Myeloma is a cancer of the immune system, with around 4,000 new cases diagnosed each year in the UK. In affected people, blood cells called plasma cells grow uncontrollably in the bone marrow and become stuck there, disrupting normal blood cell production. It can be very painful, and affects bones in multiple parts of the body.
People diagnosed with myeloma are offered tests to work out whether their disease is high or low risk. These tests are crucial for informing decisions about treatment, but they could be made even more accurate.
This new study, published in the British Journal of Haematology, could help improve risk testing in the future by adding miRNA analysis to current tests. It was led by Professor Gareth Morgan, Professor of Haematology at The Institute of Cancer Research, and Head of the Myeloma Unit at The Royal Marsden NHS Foundation Trust.
MiRNAs help control whether genes are switched ‘on’ or ‘off’ in our cells. Like proteins, they are produced from genetic code within our DNA. Coding sequences for miRNAs with related tasks often sit in ‘clusters’ on our chromosomes, the strands of DNA which sit in the nucleus of our body’s cells.
In the study, Professor Morgan’s team tested samples from almost 2,000 myeloma patients enrolled on the Medical Research Council’s Myeloma IX study, a clinical trial. Their aim was to look for specific miRNAs that could show whether a patient had higher or lower risk myeloma.
Using a technique called genomic sequencing, Professor Morgan’s team found three clusters of miRNAs linked with high risk myeloma – two on the X chromosome, and one on chromosome 13. The patients with the worse survival odds – those who, over time, were more likely to die of myeloma – had more of these miRNAs than those who lived with myeloma for longer. It’s possible that looking at levels of these miRNAs in patients could make it easier to spot the patients at highest risk.
The team also discovered other important miRNAs, showing that patients deemed low risk by current tests actually fall into at least two different categories. The researchers found key differences in miRNA signatures in ‘low risk’ patients, with one group much more likely to suffer worse outcomes. The results show the existence of a third, ‘intermediate’ group of patients in myeloma who may need more urgent treatment than they currently receive.
Professor Morgan said: “We’re pleased to have found new links between miRNAs and myeloma. Our next challenge is to develop a test to use in the clinic, which could in the future become an important part of routine care.

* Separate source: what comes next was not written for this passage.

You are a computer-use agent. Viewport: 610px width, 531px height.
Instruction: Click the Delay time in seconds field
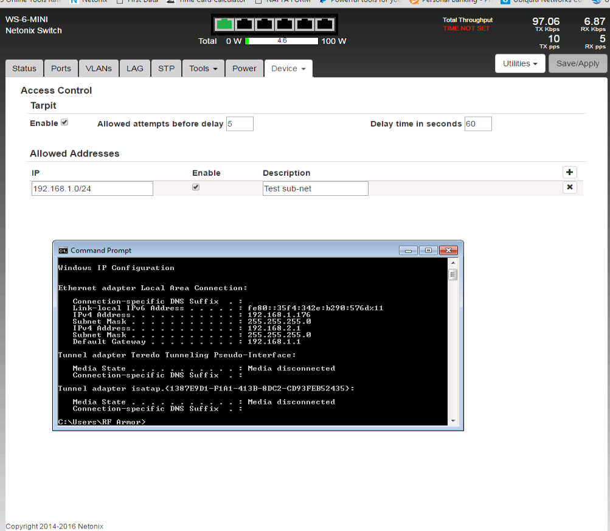478,124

“We also need to take our findings to the next stage, which is to find out more about the actual role of these miRNAs in the development of cancer. One exciting thing about the emerging field of miRNA studies is the promise of developing possible new drugs to target them. Some of the miRNAs we linked with myeloma have already been implicated in other cancers, and it’s certain that at least some miRNAs are playing an active role in causing cancer.”